Racial composition as of the 2020 census
| Race | Number | Percent |
|---|---|---|
| White | 225 | 66.6% |
| Black or African American | 0 | 0.0% |
| American Indian and Alaska Native | 80 | 23.7% |
| Asian | 1 | 0.3% |
| Native Hawaiian and Other Pacific Islander | 0 | 0.0% |
| Some other race | 0 | 0.0% |
| Two or more races | 32 | 9.5% |
| Hispanic or Latino (of any race) | 5 | 1.5% |

===2000 census===
As of the census of 2000, there were 726 people, 288 households, and 209 families residing in the town. The population density was 186.6 PD/sqmi. There were 364 housing units at an average density of 93.6 /sqmi. The racial makeup of the town was 69.56% White, 0.28% African American, 24.79% Native American, 1.38% from other races, and 3.99% from two or more races. Hispanic or Latino of any race were 2.48% of the population.

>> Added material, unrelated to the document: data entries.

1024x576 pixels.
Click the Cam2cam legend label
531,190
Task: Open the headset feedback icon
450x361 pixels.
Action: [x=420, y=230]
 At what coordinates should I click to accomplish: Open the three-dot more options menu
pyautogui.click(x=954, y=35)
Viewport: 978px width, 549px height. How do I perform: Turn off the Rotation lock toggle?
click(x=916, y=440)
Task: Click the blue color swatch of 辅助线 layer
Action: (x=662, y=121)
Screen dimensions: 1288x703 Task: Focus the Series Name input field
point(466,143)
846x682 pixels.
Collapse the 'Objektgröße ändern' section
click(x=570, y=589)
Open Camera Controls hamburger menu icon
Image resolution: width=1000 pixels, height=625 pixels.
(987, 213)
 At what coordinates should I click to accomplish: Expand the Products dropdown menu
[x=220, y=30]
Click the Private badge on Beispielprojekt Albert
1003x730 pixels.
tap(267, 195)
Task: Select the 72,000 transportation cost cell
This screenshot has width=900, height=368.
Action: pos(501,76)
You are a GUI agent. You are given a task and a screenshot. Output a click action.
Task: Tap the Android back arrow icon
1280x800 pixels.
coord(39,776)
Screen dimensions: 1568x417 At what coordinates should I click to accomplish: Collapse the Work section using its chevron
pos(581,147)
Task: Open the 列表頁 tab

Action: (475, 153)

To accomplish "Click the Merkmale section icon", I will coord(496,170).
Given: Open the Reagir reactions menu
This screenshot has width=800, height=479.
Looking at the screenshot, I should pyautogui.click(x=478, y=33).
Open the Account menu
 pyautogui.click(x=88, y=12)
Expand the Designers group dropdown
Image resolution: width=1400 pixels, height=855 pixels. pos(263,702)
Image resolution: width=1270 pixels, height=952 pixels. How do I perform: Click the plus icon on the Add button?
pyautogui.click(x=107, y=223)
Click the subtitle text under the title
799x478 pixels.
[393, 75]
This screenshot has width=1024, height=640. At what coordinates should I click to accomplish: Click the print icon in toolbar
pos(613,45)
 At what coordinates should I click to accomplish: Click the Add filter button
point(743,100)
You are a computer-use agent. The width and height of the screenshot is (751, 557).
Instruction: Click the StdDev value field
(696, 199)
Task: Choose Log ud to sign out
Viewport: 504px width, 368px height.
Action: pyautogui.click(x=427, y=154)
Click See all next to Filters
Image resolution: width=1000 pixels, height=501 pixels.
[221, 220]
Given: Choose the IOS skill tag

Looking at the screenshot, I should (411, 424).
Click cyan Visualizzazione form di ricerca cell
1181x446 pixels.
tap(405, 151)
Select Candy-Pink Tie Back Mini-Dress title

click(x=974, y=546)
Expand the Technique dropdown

There were 288 households, out of which 33.0% had children under the age of 18 living with them, 53.5% were married couples living together, 15.3% had a female householder with no husband present, and 27.4% were non-families. 24.0% of all households were made up of individuals, and 10.1% had someone living alone who was 65 years of age or older. The average household size was 2.52 and the average family size was 2.89.

In the town, the population was spread out, with 28.2% under the age of 18, 9.0% from 18 to 24, 24.5% from 25 to 44, 21.9% from 45 to 64, and 16.4% who were 65 years of age or older. The median age was 37 years. For every 100 females, there were 86.6 males. For every 100 females age 18 and over, there were 86.1 males.

The median income for a household in the town was $19,300, and the median income for a family was $22,955. Males had a median income of $22,813 versus $17,031 for females. The per capita income for the town was $10,684. About 22.0% of families and 26.2% of the population were below the poverty line, including 40.9% of those under age 18 and 14.9% of those age 65 or over.

==Notable people==
- Joseph "Rich Joe" Vann (1798-1844), early Cherokee settler and operator of a steamboat business, who died in 1844 when his steamboat, Lucy Walker, exploded on the Mississippi River.
- Stand Watie, Confederate general, retired here after the Civil War until his death in 1870.